Interview zum Monatsthema Mission – TAW ­Input vom 09.09.2016
Interview zum Monatsthema Mission – TAW ­Input vom 09.09.2016
12.09.16 

… mit Jan­Ole (Leiter des Missionswerks „Christusträger Waisendienst“; Länderbeauftragter für
Bulgarien und Indien) und Fernando und Ruth (Mitarbeiter der Gemeinde für Unterstützung
der spanisch­sprachigen Mitglieder; über Missionsarbeit aus Sevilla nach Braunschweig gekommen).

Johannes Knittel führt anfangs mit Jesaja 55 aus, dass GOTTES Gedanken über dich höher sind,
als die Gedanken, die du über dich selbst hast, bzw. andere Menschen von dir haben. Für GOTT ist
Mission ein Herzensanliegen und er braucht und gebraucht dich dazu, dass sein Reich erweitert
wird.

Johannes und einige TAWler stellen den drei Missionaren Fragen wie „Wie seid ihr zur
Missionsarbeit gekommen bzw. wie habt ihr die Gewissheit Teil der Mission GOTTES zu sein?“.
Jan­Ole erzählt daraufhin dass er immer wieder dafür gebetet habe, dass GOTT ihn zur
Missionsarbeit benutzen möge. Mit 25 Jahren kam eine Anfrage des Missionswerkes, ob er dort
Geschäftsführer werden möchte; ohne, dass er eine Bewerbung abgeschickt hätte. Ähnlich war es
bei Fernando und Ruth, die nach einem Besuch eines Freundes, der in Sevilla Jugendarbeit
verrichtet, entschieden haben ihre Arbeit zu kündigen und Missions­/Jugendarbeit zu leisten.
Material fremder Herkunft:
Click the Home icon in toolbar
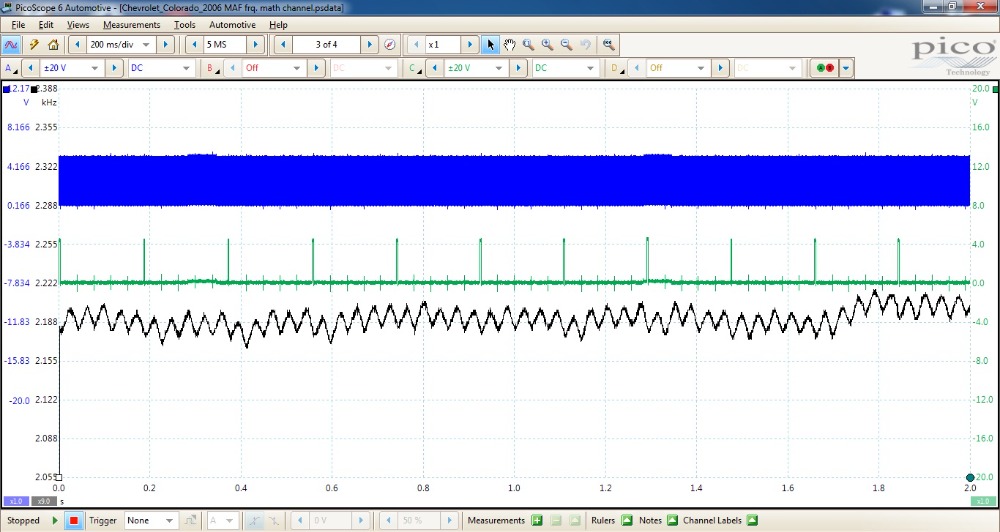tap(53, 45)
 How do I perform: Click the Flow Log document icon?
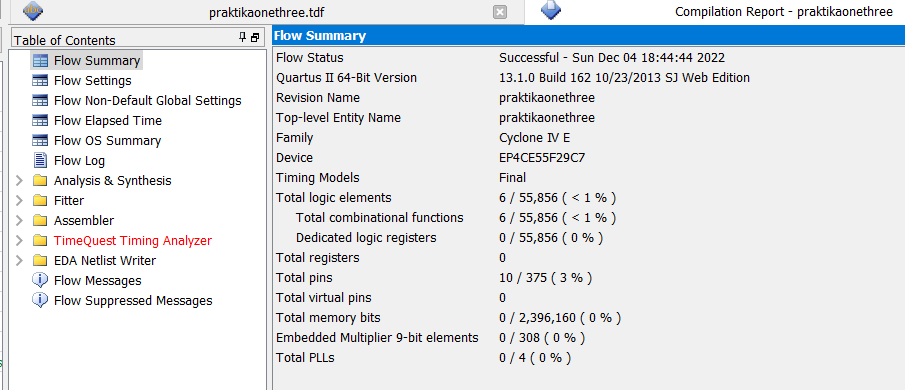[40, 160]
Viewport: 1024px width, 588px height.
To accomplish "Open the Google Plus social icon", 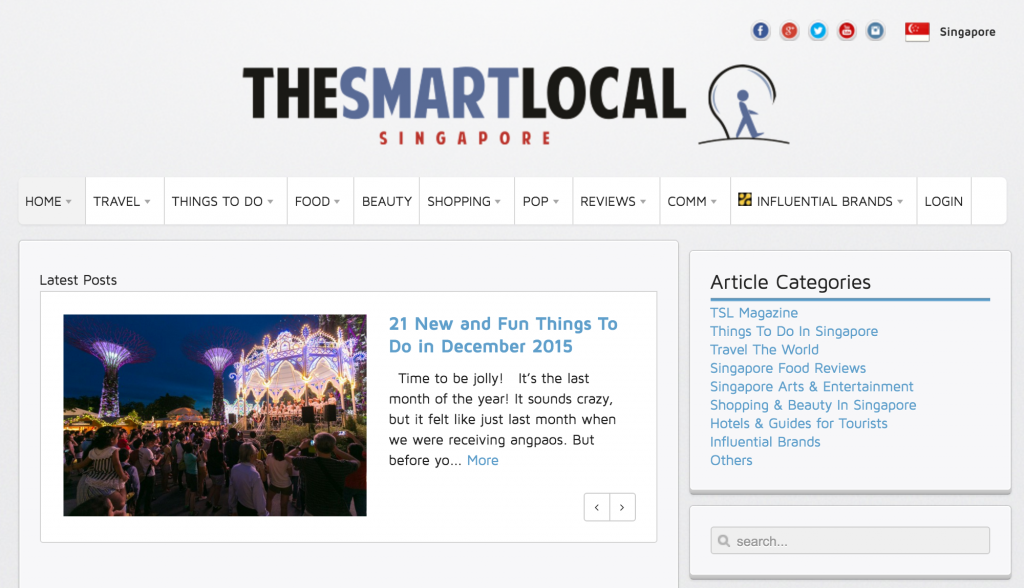I will [789, 31].
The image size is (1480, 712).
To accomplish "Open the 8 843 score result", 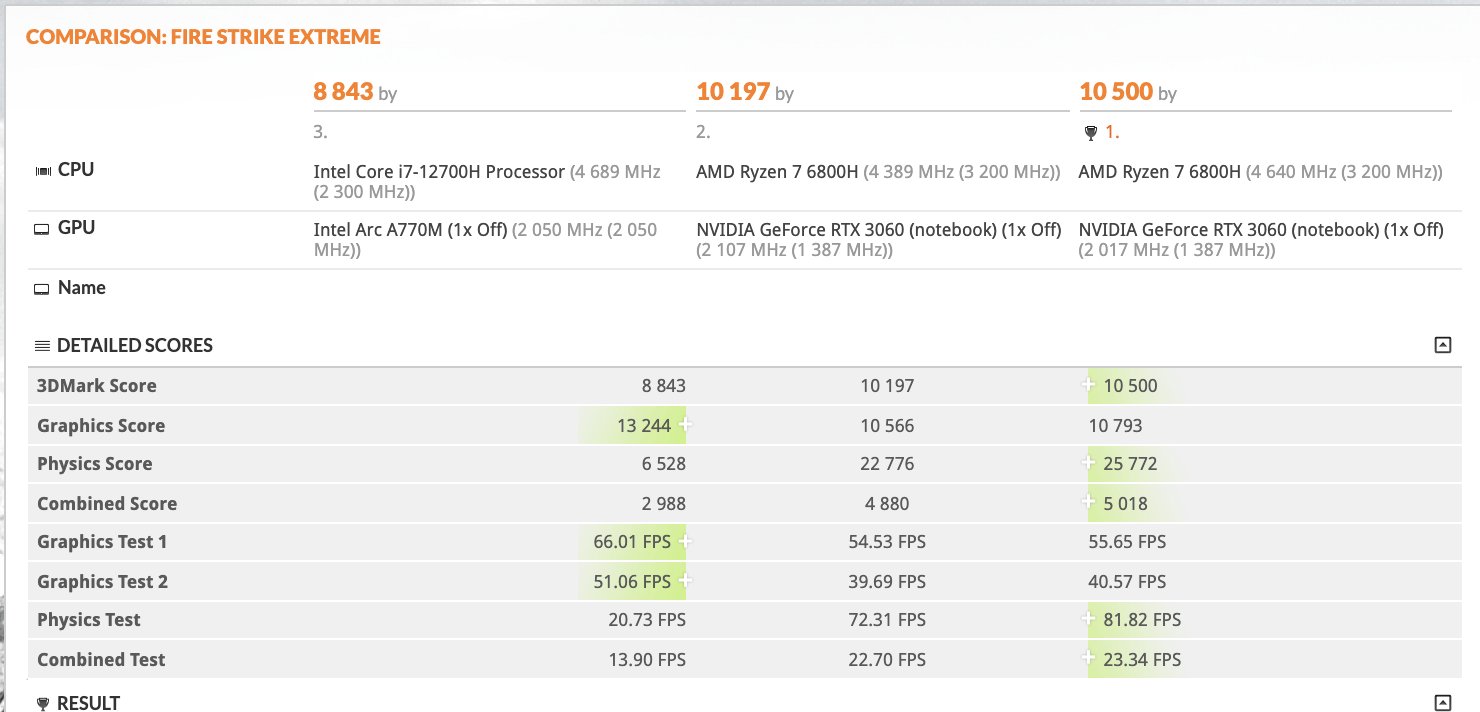I will coord(343,93).
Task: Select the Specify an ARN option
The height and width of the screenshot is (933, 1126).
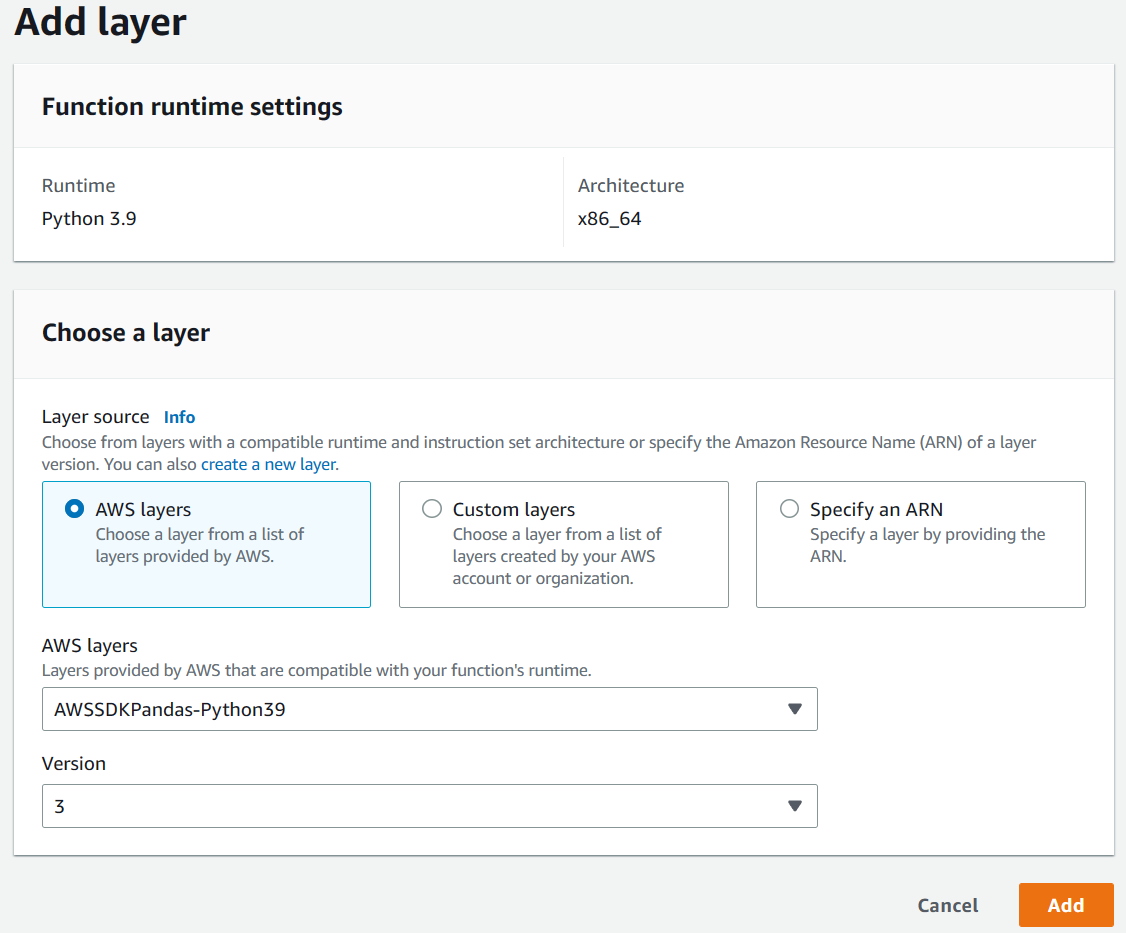Action: click(x=789, y=508)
Auch
sie wurden letzten Endes unaufgefordert von der Friedenskirche angefragt wurden. GOTT hat
immer für sie gesorgt!

Auf die Frage, ob jeder Christ ein Missionar sei, bzw. ob man ins Ausland gehen müsse, um
Missionsarbeit zu leisten, antworteten die drei, dass JEDER die Aufgabe habe die Liebe Jesu
weiterzugeben. Das muss allerdings nicht im Ausland sein. Ausland ist jedoch auch nicht nur für
Abenteurer und Könner!

Die drei erzählten auch, wie sie von Jesus berichten, wenn sie mit anderen Menschen sprechen. So
sagte Fernando, dass man immer locker und ehrlich sein müsse und dass man ruhig von seinen
persönlichen Erlebnissen mit GOTT erzählen könne und vielleicht auch müsse. Jan­Ole sprach
davon, dass man niemals jemanden unter Druck setzen sollte, bzw. Gott oder das Christentum
zwanghaft ansprechen muss. Vielmehr sei es wichtiger für die Menschen, die GOTT noch nicht
gefunden haben zu beten.

Zuletzt stand noch die Frage der Motivation und des Antriebs für Missionsarbeit im Raum. Für
Fernando und Ruth sind es die persönlichen Kontakte von „fremden“ Personen mit Jesus, die ihnen
Kraft geben und sie anspornen. Für Jan­Ole ist klar: Wenn auch nur ein Mensch durch ihn zu
GOTT kommt, hat es sich gelohnt! Er gibt noch preis, dass seine Sturheit ihm bei Misserfolgen
hilft weiter zu arbeiten!

Johannes Knittel macht im Anschluss an das Interview noch das Angebot, dass man im nächsten
Jahr durch den Kontakt von Fernando und Ruth nach Spanien in eine Gemeinde vielleicht die
dortige Missionsarbeit durch ein FSJ oder eine TAW­Fahrt unterstützen könnte.